Come sapete, le prove in pista sono vietate durante tutto l’arco della stagione e la Mercedes avrebbe vietato dunque questo divieto.
La notizia, dopo la conferma da parte di Pirelli e dello stesso team, ha messo in agitazione l’intero Circus della Formula 1 tanto che Nico Rosberg e Lewis Hamilton potrebbero correre oggi sub iudice.
I responsabili del Team Mercedes hanno dichiarato “di non aver fatto niente di illegale”: avrebbero accolto una richiesta della Pirelli e si dice che anche la FIA fosse al corrente del tutto.
Il fornitore italiano di pneumatici non ha avuto difficoltà a confermare la circostanza: “Nel contratto in essere con la FIA e le squadre c’è scritto chiaramente che la Pirelli ha diritto di sviluppare le gomme se ce n’è il bisogno – ha detto il portavoce della Pirelli, sentito da ‘Omnicorse’ – per cui per quanto ci riguarda non abbiamo fatto niente di illegale. Nei nostri piani di sviluppo c’era l’esigenza di effettuare una sessione di collaudo con delle gomme sperimentali e l’abbiamo svolto con la collaborazione della Mercedes”.

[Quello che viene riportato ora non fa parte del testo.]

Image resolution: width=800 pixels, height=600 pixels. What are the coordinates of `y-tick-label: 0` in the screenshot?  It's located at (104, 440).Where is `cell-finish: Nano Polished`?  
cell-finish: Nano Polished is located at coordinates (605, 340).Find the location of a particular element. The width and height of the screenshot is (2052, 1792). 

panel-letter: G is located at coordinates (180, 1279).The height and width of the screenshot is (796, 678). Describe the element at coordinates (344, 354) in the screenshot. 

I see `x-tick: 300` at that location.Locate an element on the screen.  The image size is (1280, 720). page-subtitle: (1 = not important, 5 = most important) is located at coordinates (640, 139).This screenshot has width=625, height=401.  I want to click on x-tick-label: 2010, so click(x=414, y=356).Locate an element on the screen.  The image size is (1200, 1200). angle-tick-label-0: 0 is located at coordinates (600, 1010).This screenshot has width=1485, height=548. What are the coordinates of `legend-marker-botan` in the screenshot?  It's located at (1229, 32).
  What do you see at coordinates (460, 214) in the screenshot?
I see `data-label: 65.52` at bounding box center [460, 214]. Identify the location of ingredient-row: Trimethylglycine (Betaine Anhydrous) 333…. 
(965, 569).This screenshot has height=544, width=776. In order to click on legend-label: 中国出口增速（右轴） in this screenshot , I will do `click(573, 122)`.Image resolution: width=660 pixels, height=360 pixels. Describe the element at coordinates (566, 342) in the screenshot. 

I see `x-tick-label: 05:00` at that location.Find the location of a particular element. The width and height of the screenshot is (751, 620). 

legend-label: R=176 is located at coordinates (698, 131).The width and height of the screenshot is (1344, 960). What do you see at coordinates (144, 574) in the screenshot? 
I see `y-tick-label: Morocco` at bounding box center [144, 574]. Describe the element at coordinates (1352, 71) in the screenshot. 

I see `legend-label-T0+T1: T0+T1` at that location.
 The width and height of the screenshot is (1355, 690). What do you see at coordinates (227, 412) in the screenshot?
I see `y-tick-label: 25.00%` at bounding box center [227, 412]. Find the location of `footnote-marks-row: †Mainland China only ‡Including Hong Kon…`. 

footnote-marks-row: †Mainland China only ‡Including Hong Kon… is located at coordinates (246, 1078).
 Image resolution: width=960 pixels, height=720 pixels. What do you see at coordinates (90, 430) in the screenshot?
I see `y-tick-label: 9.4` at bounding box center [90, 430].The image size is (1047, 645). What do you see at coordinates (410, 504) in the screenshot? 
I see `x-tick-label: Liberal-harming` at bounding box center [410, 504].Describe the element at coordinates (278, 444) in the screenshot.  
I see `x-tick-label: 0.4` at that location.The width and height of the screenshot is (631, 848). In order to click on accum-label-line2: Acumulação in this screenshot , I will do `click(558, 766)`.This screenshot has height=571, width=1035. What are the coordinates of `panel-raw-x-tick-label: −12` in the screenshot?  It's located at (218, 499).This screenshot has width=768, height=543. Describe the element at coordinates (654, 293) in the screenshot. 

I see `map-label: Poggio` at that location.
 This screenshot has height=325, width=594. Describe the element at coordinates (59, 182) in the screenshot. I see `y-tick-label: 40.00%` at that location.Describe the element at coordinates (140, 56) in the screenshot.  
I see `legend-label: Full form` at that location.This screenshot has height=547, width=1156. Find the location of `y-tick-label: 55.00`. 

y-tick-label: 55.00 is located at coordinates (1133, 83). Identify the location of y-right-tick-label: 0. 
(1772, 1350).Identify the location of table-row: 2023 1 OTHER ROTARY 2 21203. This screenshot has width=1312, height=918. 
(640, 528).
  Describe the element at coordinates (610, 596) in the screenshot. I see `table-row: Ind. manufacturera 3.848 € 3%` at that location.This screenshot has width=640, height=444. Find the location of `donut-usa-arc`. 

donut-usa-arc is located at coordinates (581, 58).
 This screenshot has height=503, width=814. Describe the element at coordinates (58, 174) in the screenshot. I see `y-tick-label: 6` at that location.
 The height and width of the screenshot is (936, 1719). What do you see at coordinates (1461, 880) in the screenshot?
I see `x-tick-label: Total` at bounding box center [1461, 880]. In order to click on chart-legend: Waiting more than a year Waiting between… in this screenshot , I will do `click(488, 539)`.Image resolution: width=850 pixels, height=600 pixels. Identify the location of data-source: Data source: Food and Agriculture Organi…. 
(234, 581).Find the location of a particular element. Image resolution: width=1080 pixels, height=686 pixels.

Red Bull e Ferrari hanno avanzato richieste formali di chiarimento alla FIA su quanto successo. Paul Hembery, Responsabile Motorsport di Pirelli, ai microfoni di Sky Sport F1 HD ha dichiarato di aver chiesto anche agli altri team di effettuare i test ma solo la Mercedes avrebbe risposto positivamente.
L’impegno in pista però dei due piloti titolari, Rosberg ed Hamilton, è un chiaro ed evidente segnale di come i 1.000 Km circa percorsi a Barcellona, siano stati molto importanti per il team per risolvere i gravi problemi di usura degli pneumatici che affliggevano la Mercedes.
La decisione finale, dopo che i commissari di Montecarlo hanno ascoltato Mercedes, Pirelli, Red Bull e Ferrari, sarà nelle mani della FIA che potrebbe riunire un Consiglio mondiale per decidere la sanzione per la Mercedes. A nostro avviso infatti è una palese violazione, non solo del regolamento ma anche dello spirito sportivo!